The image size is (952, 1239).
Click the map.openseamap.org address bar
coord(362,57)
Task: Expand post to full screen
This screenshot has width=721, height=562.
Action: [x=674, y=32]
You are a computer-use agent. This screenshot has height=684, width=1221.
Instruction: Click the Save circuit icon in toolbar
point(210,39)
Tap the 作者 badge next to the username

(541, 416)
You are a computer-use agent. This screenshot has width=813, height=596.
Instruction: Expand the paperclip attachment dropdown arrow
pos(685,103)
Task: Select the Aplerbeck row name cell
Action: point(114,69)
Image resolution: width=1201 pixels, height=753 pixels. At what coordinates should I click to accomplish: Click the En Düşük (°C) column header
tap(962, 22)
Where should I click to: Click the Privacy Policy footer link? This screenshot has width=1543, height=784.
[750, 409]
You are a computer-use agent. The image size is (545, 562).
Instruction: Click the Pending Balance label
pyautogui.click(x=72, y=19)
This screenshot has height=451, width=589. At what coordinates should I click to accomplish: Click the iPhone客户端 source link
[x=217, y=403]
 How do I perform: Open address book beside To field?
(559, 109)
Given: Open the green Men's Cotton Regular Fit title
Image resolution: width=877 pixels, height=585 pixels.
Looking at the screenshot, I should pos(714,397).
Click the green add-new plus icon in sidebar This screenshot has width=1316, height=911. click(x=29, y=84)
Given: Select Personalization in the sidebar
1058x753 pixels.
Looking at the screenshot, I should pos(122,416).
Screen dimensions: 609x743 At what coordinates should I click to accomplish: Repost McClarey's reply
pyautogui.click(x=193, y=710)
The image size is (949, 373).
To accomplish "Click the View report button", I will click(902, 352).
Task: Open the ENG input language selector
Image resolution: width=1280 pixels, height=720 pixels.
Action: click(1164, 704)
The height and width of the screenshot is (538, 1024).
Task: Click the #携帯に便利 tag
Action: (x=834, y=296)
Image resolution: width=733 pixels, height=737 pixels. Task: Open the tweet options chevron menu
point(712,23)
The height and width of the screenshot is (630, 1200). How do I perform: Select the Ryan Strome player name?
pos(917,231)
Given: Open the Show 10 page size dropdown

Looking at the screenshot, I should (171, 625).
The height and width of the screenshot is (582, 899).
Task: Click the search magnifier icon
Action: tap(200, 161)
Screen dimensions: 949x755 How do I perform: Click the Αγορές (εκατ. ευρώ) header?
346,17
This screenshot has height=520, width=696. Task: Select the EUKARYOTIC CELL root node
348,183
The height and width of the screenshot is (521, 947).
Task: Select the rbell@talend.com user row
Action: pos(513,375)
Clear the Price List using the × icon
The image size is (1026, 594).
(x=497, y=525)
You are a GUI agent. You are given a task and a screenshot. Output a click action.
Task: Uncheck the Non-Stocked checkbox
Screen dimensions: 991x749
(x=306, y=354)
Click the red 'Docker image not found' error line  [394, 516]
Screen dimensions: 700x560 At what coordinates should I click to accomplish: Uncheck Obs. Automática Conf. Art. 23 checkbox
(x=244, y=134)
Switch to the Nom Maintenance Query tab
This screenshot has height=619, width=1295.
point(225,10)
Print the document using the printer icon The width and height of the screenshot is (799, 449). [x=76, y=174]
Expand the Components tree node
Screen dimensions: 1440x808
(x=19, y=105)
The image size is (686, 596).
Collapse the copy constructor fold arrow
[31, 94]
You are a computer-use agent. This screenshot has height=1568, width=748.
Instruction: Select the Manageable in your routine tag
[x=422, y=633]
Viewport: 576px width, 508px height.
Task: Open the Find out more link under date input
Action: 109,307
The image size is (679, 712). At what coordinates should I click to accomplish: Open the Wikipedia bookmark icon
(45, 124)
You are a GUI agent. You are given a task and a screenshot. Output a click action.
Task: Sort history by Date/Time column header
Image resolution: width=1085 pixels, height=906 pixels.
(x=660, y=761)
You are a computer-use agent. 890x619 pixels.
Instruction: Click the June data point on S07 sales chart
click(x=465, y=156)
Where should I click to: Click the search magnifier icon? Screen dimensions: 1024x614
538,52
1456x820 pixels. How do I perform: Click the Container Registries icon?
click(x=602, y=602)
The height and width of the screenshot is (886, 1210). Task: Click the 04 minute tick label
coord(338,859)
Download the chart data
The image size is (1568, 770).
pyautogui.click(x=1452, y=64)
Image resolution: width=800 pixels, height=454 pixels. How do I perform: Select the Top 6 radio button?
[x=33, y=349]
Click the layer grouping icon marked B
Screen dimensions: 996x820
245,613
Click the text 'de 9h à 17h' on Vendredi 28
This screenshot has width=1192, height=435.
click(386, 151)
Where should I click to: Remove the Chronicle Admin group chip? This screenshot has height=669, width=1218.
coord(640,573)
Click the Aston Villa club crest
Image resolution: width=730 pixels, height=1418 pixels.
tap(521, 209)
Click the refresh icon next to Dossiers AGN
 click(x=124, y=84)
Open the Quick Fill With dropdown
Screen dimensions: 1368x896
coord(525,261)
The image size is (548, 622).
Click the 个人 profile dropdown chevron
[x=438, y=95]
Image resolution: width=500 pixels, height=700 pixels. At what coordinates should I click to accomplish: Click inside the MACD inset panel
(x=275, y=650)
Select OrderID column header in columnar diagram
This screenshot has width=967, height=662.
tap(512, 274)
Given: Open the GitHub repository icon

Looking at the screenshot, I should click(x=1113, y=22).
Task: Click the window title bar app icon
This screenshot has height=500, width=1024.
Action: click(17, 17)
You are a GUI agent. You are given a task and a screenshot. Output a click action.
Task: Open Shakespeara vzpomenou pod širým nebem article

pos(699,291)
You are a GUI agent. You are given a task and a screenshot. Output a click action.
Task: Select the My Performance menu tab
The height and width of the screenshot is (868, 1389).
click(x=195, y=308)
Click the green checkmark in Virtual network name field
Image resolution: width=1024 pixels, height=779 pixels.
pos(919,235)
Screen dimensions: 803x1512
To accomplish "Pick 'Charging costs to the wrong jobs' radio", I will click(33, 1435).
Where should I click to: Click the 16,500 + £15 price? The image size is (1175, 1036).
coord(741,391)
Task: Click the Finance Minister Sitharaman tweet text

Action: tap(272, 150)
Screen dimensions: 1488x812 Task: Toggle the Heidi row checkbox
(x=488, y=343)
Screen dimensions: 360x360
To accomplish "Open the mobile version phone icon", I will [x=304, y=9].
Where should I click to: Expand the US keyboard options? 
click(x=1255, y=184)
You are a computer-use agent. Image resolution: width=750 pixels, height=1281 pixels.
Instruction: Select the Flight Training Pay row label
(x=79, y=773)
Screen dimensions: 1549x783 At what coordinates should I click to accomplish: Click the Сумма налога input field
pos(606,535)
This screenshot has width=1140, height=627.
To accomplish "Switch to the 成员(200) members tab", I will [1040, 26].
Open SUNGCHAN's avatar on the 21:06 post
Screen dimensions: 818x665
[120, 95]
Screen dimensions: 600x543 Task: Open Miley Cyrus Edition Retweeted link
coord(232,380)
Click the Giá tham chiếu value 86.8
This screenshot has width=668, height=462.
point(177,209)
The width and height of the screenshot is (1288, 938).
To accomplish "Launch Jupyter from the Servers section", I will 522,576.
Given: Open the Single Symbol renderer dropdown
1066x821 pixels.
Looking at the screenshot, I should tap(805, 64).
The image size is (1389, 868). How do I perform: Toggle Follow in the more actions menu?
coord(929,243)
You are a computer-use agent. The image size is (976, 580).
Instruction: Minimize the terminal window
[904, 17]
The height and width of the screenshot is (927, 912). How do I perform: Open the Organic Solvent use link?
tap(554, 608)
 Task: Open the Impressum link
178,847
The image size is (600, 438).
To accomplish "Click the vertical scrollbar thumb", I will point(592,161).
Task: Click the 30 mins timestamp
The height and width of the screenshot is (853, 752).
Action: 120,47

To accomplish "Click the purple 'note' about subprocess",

+++

## WORK REQUEST
Word for word, restate the lines of the data above that fall between the line holding "Instruction: Click the June" and the line holding "The image size is (548, 622).", inclusive, and no other lines.

## ANSWER AREA
Instruction: Click the June data point on S07 sales chart
click(x=465, y=156)
Where should I click to: Click the search magnifier icon? Screen dimensions: 1024x614
538,52
1456x820 pixels. How do I perform: Click the Container Registries icon?
click(x=602, y=602)
The height and width of the screenshot is (886, 1210). Task: Click the 04 minute tick label
coord(338,859)
Download the chart data
The image size is (1568, 770).
pyautogui.click(x=1452, y=64)
Image resolution: width=800 pixels, height=454 pixels. How do I perform: Select the Top 6 radio button?
[x=33, y=349]
Click the layer grouping icon marked B
Screen dimensions: 996x820
245,613
Click the text 'de 9h à 17h' on Vendredi 28
This screenshot has width=1192, height=435.
click(386, 151)
Where should I click to: Remove the Chronicle Admin group chip? This screenshot has height=669, width=1218.
coord(640,573)
Click the Aston Villa club crest
Image resolution: width=730 pixels, height=1418 pixels.
tap(521, 209)
Click the refresh icon next to Dossiers AGN
 click(x=124, y=84)
Open the Quick Fill With dropdown
Screen dimensions: 1368x896
coord(525,261)
The image size is (548, 622).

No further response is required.